Shuhei Yoshida, directeur de l’initiative Indies de Sony Interactive Entertainment, a annoncé dans une nouvelle séance de questions-réponses publiée sur le blog PlayStation qu’il quitterait l’entreprise le 15 janvier 2025.« Oui, j’ai une annonce à faire », a déclaré Yoshida. « Je quitterai Sony Interactive Entertainment le 15 janvier 2025… c’est comme annoncer la date de lancement d’un nouveau jeu, [quelque chose] que je n’ai pas fait depuis longtemps [rires]. »Yoshida a déclaré sur Twitter qu’il ne prenait pas sa retraite et qu’il souhaitait rester dans l’industrie du jeu vidéo.« J’aimerais rester dans l’industrie », a-t-il déclaré.Yoshida travaille chez Sony Interactive Entertainment depuis le début puisqu’il a été l’un des premiers membres à travailler sur PlayStation en février 1993. Il a également été président de Sony Interactive Entertainment Worldwide Studios de 2008 à 2019.Lisez l’intégralité des questions-réponses ci-dessous :

SID : Vous avez été l’un de nos premiers invités sur le podcast PlayStation, il y a probablement 14 ans. Mais cela fait un bon bout de temps… Qu’avez-vous fait ?

SHU : J’ai beaucoup voyagé ! J’ai été partout. J’ai été au Brésil, en Inde, en Australie, en Suède, j’ai rendu visite à des développeurs, à des événements de jeux, j’ai regardé les nouveaux jeux des développeurs et j’ai tweeté sur les jeux que j’aime tout au long de l’année.

SID : Je suis ravi de vous avoir, nous allons beaucoup nous rattraper. Mais j’ai entendu dire que vous aviez des nouvelles à nous annoncer aujourd’hui ?

SHU : Oui, j’ai une annonce à faire. Je quitte Sony Interactive Entertainment le 15 janvier 2025… c’est comme annoncer la date de lancement d’un nouveau jeu, [quelque chose] que je n’ai pas fait depuis longtemps [rires].
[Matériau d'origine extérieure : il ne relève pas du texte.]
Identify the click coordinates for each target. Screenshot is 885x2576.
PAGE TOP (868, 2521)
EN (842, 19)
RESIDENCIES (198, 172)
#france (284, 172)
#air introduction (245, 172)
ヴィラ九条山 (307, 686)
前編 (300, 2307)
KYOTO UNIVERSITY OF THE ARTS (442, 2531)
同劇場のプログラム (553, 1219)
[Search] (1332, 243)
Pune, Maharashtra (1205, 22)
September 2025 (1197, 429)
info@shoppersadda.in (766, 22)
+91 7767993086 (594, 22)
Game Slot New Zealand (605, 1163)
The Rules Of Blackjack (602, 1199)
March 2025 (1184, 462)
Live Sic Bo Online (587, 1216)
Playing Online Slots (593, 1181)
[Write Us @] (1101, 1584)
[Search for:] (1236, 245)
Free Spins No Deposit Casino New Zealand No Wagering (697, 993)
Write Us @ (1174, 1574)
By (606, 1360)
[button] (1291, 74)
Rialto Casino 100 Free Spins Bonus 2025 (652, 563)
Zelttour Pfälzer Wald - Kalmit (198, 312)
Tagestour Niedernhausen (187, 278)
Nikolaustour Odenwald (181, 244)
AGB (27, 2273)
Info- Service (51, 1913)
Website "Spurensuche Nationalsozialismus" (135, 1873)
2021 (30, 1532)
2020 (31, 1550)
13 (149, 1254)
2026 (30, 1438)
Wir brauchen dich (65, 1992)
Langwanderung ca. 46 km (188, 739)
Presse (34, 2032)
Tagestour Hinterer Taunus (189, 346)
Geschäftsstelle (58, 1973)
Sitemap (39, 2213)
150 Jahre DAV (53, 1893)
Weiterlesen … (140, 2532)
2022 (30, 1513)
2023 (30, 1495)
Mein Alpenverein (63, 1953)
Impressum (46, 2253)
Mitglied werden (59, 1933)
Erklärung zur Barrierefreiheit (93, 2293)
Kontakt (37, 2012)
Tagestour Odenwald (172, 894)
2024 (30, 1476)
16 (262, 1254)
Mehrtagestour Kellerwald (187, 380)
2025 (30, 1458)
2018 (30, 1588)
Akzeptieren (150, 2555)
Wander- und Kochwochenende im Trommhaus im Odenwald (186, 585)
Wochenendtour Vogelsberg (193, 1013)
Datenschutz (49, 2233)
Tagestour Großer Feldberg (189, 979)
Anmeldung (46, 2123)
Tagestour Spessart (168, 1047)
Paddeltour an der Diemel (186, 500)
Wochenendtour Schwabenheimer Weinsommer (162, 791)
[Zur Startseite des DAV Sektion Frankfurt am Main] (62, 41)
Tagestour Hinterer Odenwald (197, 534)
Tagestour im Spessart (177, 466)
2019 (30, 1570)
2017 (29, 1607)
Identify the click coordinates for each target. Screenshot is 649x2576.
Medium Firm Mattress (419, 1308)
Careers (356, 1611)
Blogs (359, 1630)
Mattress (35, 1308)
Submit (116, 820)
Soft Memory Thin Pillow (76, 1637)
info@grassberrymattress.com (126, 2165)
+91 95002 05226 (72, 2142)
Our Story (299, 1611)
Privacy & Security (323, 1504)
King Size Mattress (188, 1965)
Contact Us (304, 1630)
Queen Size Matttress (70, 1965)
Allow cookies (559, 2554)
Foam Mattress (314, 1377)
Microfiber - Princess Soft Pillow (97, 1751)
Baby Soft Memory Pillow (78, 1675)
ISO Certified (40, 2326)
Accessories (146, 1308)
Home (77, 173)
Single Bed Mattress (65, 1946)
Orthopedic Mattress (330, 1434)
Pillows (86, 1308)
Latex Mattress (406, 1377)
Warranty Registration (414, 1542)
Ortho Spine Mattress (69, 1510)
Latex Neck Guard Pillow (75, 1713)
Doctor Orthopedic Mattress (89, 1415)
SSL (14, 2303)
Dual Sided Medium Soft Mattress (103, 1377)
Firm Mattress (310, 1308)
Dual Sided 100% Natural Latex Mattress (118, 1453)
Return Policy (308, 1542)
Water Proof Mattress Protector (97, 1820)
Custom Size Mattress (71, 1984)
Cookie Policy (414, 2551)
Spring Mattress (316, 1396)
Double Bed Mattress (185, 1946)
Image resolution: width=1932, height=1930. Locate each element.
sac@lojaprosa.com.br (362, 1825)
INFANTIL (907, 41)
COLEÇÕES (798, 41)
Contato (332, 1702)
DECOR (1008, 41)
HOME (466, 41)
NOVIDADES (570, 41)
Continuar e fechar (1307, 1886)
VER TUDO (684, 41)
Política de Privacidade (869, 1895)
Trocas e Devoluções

SID : Vous travaillez chez Sony Interactive depuis si longtemps. Qu’est-ce qui a guidé votre décision et le moment choisi ?

SHU : Je travaille chez PlayStation depuis le début, et c’est ma 31e année chez PlayStation. Et quand j’ai atteint les 30 ans, je me suis dit : « Hmm, il est peut-être temps pour moi de partir. » Vous savez, l’entreprise se porte très bien. J’adore la PS5, j’adore les jeux qui sortent sur cette plateforme. Et nous avons une nouvelle génération de dirigeants que je respecte et admire. Et je suis très enthousiaste pour l’avenir de PlayStation.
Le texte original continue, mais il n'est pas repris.